[Information supplied — start]
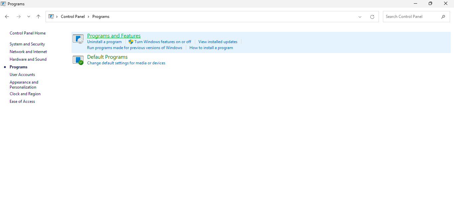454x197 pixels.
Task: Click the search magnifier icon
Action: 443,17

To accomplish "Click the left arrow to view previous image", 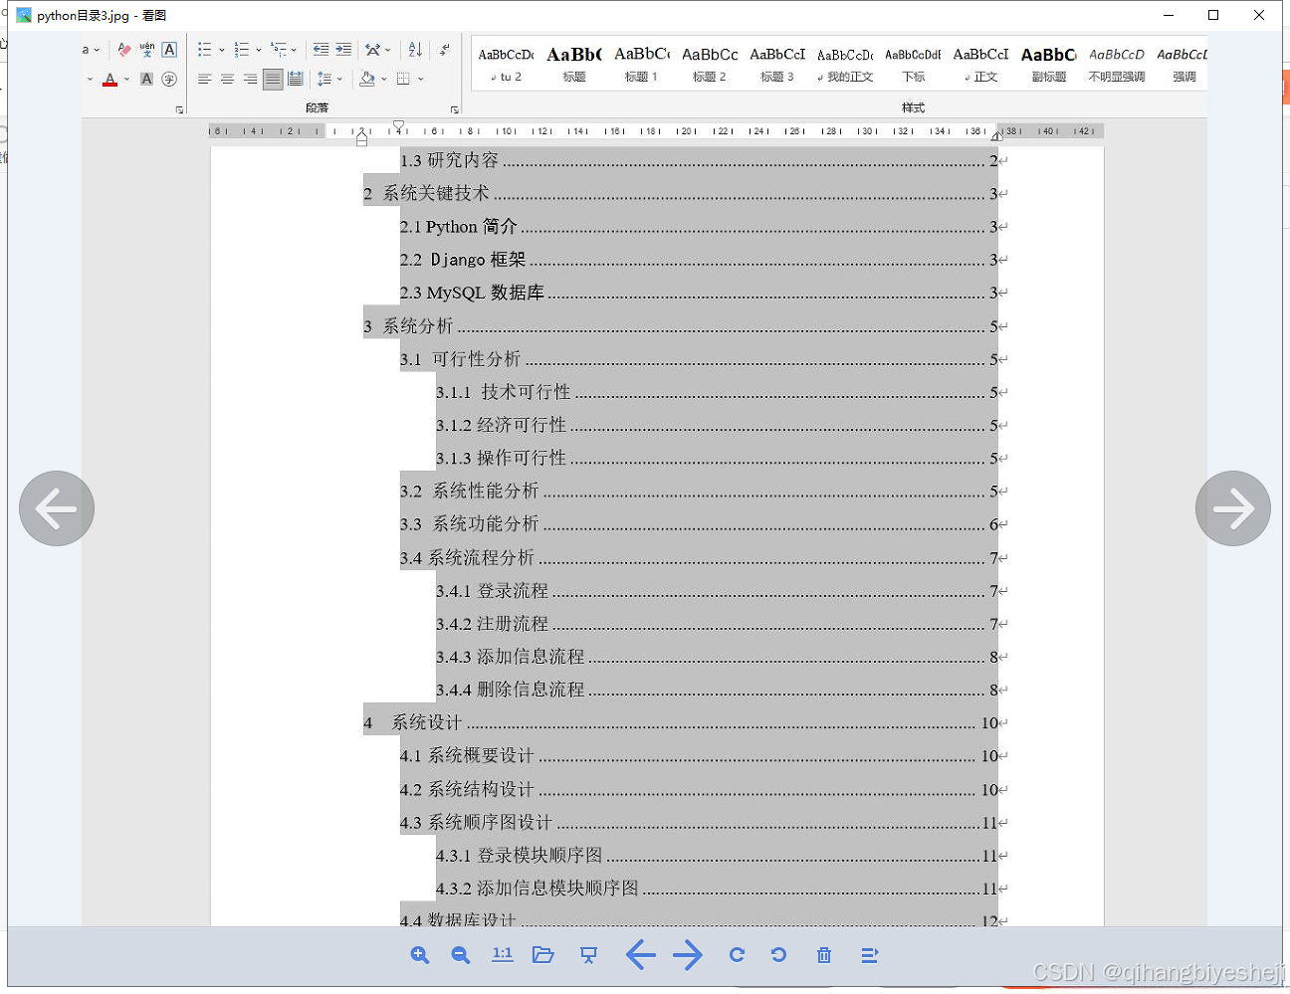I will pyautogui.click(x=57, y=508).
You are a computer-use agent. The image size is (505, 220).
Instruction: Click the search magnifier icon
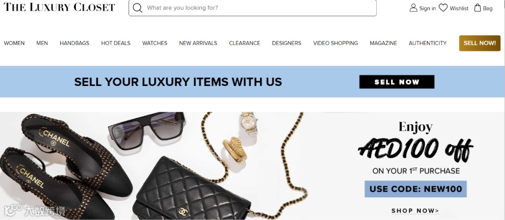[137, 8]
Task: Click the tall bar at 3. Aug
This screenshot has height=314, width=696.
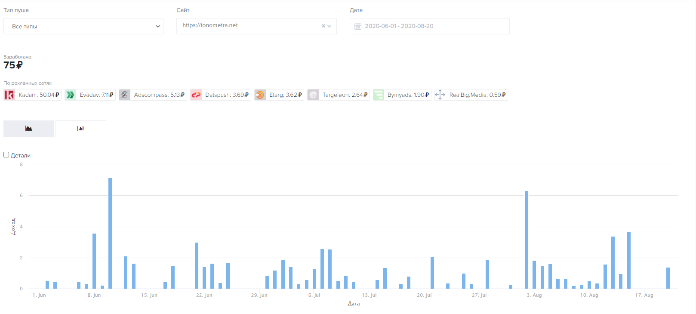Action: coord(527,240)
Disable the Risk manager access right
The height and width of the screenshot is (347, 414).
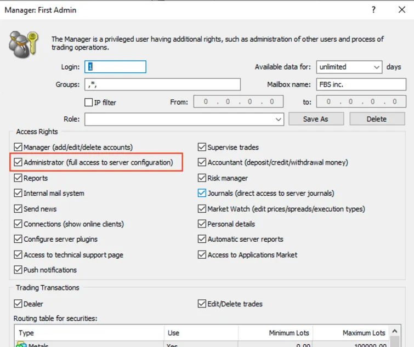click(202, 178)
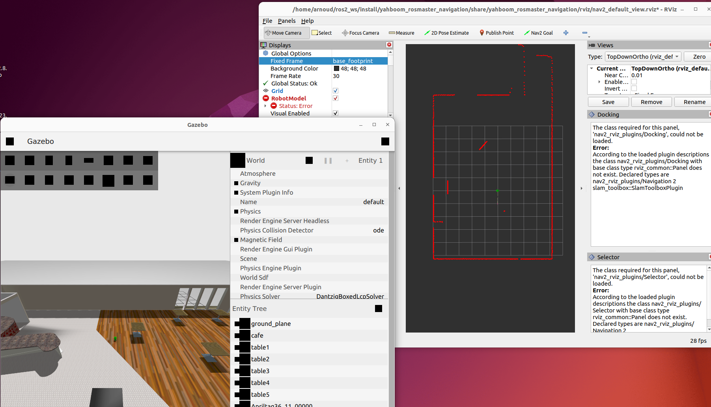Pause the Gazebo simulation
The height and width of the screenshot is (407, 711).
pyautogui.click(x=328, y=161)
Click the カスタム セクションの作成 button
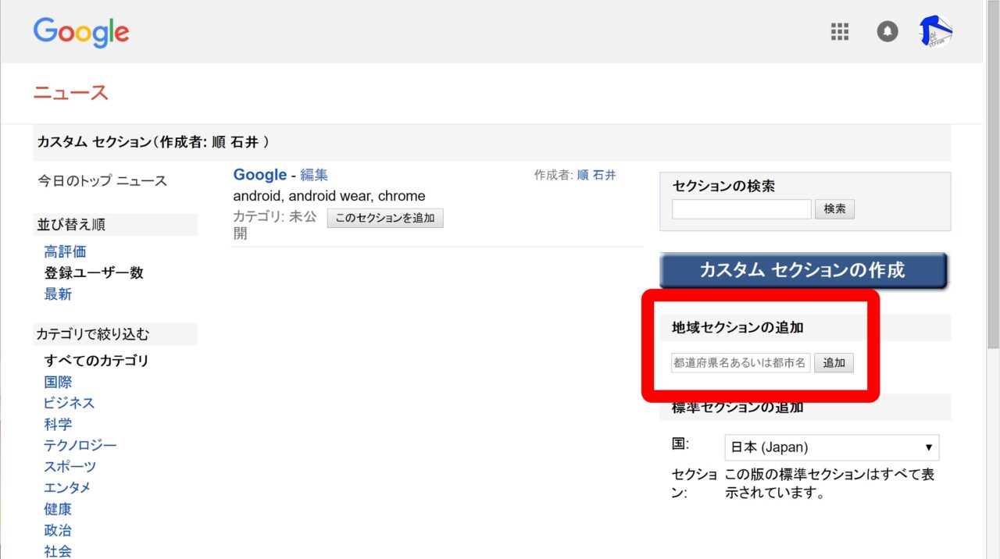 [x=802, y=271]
[Information supplied — finish]
[Information supplied — start]
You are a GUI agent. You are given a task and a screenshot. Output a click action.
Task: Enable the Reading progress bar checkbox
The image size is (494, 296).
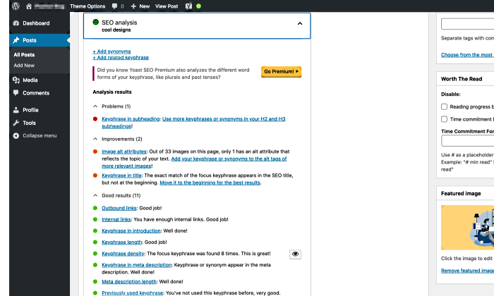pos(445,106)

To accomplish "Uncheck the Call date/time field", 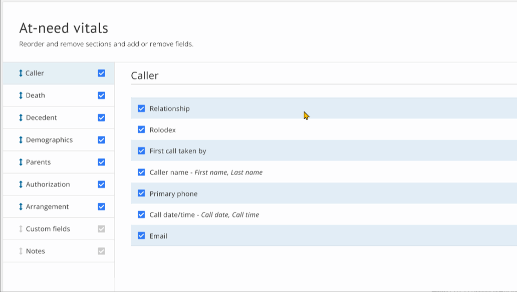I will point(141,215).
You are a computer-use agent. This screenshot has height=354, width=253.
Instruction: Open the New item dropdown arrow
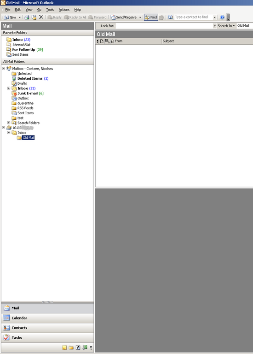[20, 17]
[Information supplied — finish]
» **Work order**
Among the lines above, count those containing the word "computer" and write only the number.

» **Result of the exercise**
2